_Text under study_:
Monday, August 22, 2011


Posting about the Faraday Bags reminded me of a book I read last summer: One Second After. (It was the summer of the post-apocalyptic stories as I also read On The Beach and Alas, Babylon. Nothing like some sunshine, sand, and stories about the end of the world to make for a pleasant vacation.)

One Second After describes the events after an EMP has completely disrupted modern life. With all electronics (including those in cars, computers, communications equipment, appliances, etc.) rendered useless, the supply chain quickly breaks down. When you have JIT inventories, your supply quickly goes to zero when the next truck or train doesn't arrive. Low inventories is great for cash flow, but not so hot for being prepared to survive without weekly trips to the fully stocked grocery store and pharmacy. Food becomes scarce as do medications including common place antibiotics and maintenance drugs like insulin.

In this disaster scenario, communications are down - most of the "when all else fails" ham radio gear included. Matt @ gets to the heart of the matter:
"Amateur Radio is depended upon “when all else fails.” Ham radio operators pride themselves on their “readiness, resilience, and response.” Well prepared hams have their 72-hour Go Kits, extra batteries for their fancy HTs, etc. But what if the emergency involves some sort of EMP attack? Are you ready to provide emergency communications for your community when your solid-state HF and VHF transceivers have been rendered useless boat anchors?"

_Entries shown_:
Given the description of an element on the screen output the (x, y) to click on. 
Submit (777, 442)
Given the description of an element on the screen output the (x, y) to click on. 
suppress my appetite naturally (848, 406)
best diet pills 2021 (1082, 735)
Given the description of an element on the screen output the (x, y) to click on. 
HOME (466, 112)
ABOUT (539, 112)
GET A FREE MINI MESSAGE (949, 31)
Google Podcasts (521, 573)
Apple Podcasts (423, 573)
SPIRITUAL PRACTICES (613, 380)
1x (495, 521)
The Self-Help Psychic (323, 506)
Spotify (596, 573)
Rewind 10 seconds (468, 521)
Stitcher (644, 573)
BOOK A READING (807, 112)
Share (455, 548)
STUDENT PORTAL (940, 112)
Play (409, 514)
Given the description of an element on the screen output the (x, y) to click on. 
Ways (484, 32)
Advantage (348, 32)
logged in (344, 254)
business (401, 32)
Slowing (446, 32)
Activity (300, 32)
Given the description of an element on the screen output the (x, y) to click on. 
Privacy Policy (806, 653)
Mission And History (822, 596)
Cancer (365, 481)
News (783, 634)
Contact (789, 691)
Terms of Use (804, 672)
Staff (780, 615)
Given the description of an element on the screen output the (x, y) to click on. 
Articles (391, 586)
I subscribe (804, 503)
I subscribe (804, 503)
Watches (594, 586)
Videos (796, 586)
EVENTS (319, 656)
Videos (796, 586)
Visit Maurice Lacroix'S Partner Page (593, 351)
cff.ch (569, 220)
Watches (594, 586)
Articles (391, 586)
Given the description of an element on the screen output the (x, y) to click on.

_Complete the following_:
(1) Print the EMP post between "Posting about the" and "a pleasant vacation.)", inclusive, copying every word as it appears.
(2) Proceed with the EMP post, writing on from its final sentence.

_Exercise answers_:
(1)
Posting about the Faraday Bags reminded me of a book I read last summer: One Second After. (It was the summer of the post-apocalyptic stories as I also read On The Beach and Alas, Babylon. Nothing like some sunshine, sand, and stories about the end of the world to make for a pleasant vacation.)

(2)
I am in no way prepared for an EMP attack or even most natural disasters. My goal is to keep chipping away at being prepared by making baby steps over time - first aid supplies in the cars, extra flashlights and batteries, radios and batteries, water, food, blankets, binoculars, fire making kits, etc.

While being able to communicate with a community or across a nation, doesn't by itself solve the issues of disease and hunger, it could go a long way in providing hope. And hope might just keep society a little more civilized.

Back to the book... it isn't high art by any stretch, but it is a good read and extremely thought provoking if not downright scary.